Banners Store, Attercliffe
A Typically Busy Attercliffe Offered Better Shopping Than The City Centre! (Image courtesy of George Cunningham)


When he was barely two years old, Fothergill contracted TB, and the family were forced to move from Attercliffe, in the industrial east-end of Sheffield, to live in a small, almost derelict cottage on the slopes of Wincobank Hill in Shiregreen. When the cottage was later condemned as unfit for habitation they were re-housed in a three bedroom house on the Stradbroke estate near Handsworth, where Fothergill spent the rest of a happy childhood with his brother and two sisters (a second brother arrived when Fothergill was twenty years old).

Handsworth Tram
Handsworth Church and Passing Tram in the Distinctive Sheffield Livery (Image courtesy of Mick Rick)

Fothergill attended Stradbroke Infant & Junior School. He passed the eleven-plus examination, and should have progressed to a grammar school. But Sheffield had just introduced the comprehensive system, and his intended school was integrated into the huge, twelve hundred pupil Hinde House Comprehensive School, where he spent a very happy two years. He was a good student, particularly at Art, History and Geography, but his real love was for English, and he excelled in the subject.

However, already possessing the strongly developed characteristic of never being satisfied, he decided that he had been short-changed in not attending a grammar school and so made what turned out to be the disastrous decision to move to Sheffield’s Central Technical School. Despite CTS  having an excellent academic reputation, Fothergill hated the place. He left at fifteen before taking any examinations. Despite his talents being inclined towards the arts, and having virtually no ability with the sciences he became an apprentice mechanical services engineer. He always  sensed that he didn’t really fit the mould of an engineer, but he stuck at it and was fortunate to meet and receive valuable guidance from many of the older engineers, some of whom had a significant long-term influence upon him. He also made some exceptionally good friends.

Characteristically, wanderlust took hold on his twentieth birthday when his apprenticeship ended and he was free to work elsewhere. He and several friends decided become farm labourers in Jersey in the Channel Islands to earn enough money to travel to Australia, which several of his friends succeeded in doing.
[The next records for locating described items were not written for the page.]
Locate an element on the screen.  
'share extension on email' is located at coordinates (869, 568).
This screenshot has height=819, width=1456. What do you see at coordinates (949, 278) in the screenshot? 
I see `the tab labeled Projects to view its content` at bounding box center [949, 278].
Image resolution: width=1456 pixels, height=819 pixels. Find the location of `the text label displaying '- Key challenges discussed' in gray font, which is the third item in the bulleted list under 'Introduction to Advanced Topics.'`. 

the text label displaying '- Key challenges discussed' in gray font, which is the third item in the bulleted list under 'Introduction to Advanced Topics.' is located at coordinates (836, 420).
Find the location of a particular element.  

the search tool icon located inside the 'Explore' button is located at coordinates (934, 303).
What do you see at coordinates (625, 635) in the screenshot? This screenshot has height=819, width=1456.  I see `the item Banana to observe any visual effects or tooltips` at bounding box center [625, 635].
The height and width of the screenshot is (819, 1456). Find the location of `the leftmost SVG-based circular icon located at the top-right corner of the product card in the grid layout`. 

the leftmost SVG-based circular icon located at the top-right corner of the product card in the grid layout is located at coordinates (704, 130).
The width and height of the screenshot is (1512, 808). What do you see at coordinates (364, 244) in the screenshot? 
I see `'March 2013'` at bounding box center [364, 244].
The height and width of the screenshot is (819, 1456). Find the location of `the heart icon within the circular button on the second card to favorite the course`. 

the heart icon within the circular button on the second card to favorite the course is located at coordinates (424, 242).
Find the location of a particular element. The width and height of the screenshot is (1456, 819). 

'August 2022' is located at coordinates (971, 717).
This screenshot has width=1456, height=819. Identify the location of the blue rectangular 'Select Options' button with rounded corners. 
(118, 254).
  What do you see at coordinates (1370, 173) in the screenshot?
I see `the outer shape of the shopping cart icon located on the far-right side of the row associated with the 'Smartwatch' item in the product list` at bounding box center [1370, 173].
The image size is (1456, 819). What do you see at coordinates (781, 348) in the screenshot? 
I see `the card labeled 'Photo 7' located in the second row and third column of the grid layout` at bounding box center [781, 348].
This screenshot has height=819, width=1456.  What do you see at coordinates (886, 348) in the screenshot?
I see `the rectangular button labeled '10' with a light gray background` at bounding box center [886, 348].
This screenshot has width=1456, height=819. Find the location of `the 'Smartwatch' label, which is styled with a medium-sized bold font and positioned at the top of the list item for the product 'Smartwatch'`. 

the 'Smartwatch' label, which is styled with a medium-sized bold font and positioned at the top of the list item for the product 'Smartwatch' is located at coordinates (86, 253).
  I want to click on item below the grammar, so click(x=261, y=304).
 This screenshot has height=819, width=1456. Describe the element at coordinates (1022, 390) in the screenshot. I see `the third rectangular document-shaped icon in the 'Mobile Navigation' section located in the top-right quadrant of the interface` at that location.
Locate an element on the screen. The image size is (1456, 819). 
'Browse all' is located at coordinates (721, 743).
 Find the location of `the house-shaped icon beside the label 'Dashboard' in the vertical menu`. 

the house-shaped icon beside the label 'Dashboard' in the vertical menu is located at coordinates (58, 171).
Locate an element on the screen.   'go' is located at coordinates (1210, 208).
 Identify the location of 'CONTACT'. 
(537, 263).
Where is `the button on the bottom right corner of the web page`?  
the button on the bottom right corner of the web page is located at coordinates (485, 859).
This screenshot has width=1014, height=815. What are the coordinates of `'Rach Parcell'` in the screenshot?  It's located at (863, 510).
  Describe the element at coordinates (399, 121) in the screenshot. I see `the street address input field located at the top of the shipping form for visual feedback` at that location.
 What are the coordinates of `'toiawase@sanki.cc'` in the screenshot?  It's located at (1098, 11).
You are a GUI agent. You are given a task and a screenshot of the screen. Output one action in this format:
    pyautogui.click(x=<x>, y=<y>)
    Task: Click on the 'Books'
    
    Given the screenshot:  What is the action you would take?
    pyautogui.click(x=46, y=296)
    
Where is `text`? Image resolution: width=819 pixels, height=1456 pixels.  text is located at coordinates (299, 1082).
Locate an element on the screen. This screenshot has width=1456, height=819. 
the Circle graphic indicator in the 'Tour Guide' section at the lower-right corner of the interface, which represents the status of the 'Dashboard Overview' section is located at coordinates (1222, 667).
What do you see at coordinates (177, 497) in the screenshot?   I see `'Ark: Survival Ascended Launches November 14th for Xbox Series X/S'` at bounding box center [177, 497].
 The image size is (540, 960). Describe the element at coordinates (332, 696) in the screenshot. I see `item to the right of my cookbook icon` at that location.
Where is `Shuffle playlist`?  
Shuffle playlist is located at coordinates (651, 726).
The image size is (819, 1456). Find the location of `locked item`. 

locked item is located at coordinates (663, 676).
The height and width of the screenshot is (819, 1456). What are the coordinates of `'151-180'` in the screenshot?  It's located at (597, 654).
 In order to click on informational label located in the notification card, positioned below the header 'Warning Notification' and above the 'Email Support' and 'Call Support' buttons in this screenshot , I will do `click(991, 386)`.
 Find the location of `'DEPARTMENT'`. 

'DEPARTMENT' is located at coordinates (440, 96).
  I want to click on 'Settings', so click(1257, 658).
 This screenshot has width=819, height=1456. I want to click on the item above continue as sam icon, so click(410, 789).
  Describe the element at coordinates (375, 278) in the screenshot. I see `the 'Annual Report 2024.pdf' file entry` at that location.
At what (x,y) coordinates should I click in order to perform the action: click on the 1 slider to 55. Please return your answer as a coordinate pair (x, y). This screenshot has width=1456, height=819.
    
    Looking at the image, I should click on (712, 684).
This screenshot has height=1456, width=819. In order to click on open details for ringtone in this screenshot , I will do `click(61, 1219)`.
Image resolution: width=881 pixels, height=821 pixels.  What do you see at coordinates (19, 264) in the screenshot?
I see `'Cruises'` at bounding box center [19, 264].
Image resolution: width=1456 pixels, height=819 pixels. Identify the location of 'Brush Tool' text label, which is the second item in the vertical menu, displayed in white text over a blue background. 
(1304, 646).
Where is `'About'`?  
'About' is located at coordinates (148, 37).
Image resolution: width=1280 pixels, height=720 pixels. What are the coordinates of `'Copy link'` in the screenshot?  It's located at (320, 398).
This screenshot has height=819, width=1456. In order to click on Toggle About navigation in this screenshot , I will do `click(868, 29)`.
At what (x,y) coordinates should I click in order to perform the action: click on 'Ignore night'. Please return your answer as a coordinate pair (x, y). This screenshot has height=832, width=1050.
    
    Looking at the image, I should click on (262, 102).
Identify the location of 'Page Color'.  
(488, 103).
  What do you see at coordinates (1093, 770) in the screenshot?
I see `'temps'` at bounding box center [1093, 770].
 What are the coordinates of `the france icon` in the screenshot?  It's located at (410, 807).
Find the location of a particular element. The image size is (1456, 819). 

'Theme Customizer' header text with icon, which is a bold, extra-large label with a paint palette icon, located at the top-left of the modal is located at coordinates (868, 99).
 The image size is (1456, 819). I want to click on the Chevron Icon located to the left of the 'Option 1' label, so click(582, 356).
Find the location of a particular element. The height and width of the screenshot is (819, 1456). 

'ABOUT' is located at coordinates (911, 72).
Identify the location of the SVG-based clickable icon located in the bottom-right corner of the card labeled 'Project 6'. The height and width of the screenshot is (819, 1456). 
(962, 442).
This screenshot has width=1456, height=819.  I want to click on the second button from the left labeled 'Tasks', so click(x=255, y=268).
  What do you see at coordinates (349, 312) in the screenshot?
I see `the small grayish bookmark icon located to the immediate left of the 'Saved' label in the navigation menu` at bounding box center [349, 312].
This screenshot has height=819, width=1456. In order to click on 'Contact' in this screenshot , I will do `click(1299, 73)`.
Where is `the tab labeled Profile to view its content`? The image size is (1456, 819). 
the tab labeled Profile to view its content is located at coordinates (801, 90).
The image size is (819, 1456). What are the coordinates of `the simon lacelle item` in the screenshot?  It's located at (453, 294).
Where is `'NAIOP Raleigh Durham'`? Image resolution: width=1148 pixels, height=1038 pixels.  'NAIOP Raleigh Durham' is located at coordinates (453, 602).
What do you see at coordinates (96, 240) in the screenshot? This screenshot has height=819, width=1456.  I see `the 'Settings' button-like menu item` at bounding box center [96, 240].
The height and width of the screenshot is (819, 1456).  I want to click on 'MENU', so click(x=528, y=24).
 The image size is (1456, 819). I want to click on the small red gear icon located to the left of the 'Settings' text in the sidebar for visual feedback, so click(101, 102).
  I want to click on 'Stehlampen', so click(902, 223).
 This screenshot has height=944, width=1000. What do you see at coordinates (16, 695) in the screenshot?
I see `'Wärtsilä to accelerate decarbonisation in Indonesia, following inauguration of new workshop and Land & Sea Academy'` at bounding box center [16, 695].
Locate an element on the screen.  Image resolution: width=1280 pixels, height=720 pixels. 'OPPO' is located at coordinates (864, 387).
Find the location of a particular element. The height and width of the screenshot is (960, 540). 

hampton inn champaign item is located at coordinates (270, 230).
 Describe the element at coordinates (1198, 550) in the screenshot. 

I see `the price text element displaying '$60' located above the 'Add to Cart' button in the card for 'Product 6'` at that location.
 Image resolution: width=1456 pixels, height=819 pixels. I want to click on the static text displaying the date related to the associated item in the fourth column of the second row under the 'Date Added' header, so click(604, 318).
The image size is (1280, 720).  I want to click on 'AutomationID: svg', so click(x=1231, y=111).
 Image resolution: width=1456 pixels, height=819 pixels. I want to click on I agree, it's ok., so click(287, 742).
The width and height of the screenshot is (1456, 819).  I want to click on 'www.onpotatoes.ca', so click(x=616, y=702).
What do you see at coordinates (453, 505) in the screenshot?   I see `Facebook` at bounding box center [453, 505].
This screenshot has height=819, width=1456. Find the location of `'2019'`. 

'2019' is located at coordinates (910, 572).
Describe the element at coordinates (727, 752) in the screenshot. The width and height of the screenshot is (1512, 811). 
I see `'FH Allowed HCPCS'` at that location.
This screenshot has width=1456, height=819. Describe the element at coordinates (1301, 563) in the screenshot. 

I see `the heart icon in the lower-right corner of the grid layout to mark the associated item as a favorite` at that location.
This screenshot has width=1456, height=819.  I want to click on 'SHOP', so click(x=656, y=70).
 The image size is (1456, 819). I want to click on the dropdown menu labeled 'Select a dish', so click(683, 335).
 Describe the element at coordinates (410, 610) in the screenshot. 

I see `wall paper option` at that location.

But Fothergill met his first wife while in Jersey, and stayed there for three years. After leaving the island he worked for several years at the British Steel Corporation in Sheffield, before going to work overseas; spending seven years in Saudi Arabia, followed by spells in California, Malaysia, and Bangladesh. His time in the desert provided much spare time with little to do, where he began to do an enormous amount of reading and also began to write.

He eventually returned to England, working for several companies, until in 2010 he decided he had been an engineer for long enough and made the decision to return to continue his abandoned education. Fothergill studied initially with the Open University, gaining several credits, which qualified him for entry to a conventional university. He was offered a place at the University of Hertfordshire University to study English Literature with Creative Writing, subsequently transferring to the University of East Anglia where he graduated with a BA in 2014.

Fothergill is currently a post-graduate student at UEA, studying Creative Entrepreneurship. Fothergill’s writing began to come to fruition at UEA. He has written several short stories, and is currently putting the finishing touches to novel. He lives just outside London in Bushey, Hertfordshire with his wife and until recently, his two sons, who have both now departed to university.